Pijany lekarz pogotowia jeździł do chorych
Tomaszowscy policjanci zatrzymali w
nocy lekarza pogotowia ratunkowego, który przez kilka godzin po
pijanemu jeżdził do chorych, wymagajacych natychmiastowej pomocy.
53-letni Jacek S. miał w wydychanym powietrzu około 1,7 promila
alkoholu - donosi "Dziennik Łódzki".
03.07.2003 | aktual.: 03.07.2003 06:00
Mieszkanka Tomaszowa wezwała pogotowie do męża, który zasłabł, Przybyły lekarz zbadał pacjenta i zalecił zastrzyk, ratownik go wykonał i karetka odjechała. Bełkotliwa mowa lekarza wzbudziła jednak podejrzenia gospodyni. Powiadomiono policję. Funkcjonariusze czekali w szpitalu na powrót karetki do godz. 1.20. Badanie alkotestem wykazało u lekarza około 1,7 promila alkoholu - relacjonuje dziennik.

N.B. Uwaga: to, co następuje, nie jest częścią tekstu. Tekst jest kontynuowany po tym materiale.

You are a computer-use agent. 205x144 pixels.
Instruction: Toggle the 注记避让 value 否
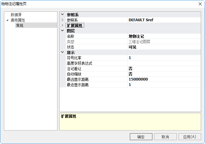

53-letni Jacek S. został zatrzymany. Z wstępnych wyjaśnień wynika, że alkohol spożywał w samotności w pokoju lekarskim. Zaczął pić po godz. 17. Policja sprawdza, czy w czasie pracy lekarza pod wpływem alkoholu nie było zagrożenia życia pacjentów, co miałoby znaczenie dla kwalifikacji czynu. Decyzja dyrekcji ZOZ w Tomaszowie była szybka. -"Ten pan natychmiast przestał być naszym pracownikiem" - powiedział łódzkiej gazecie zastępca dyrektora szpitala ds. medycznych Jarosław Najder.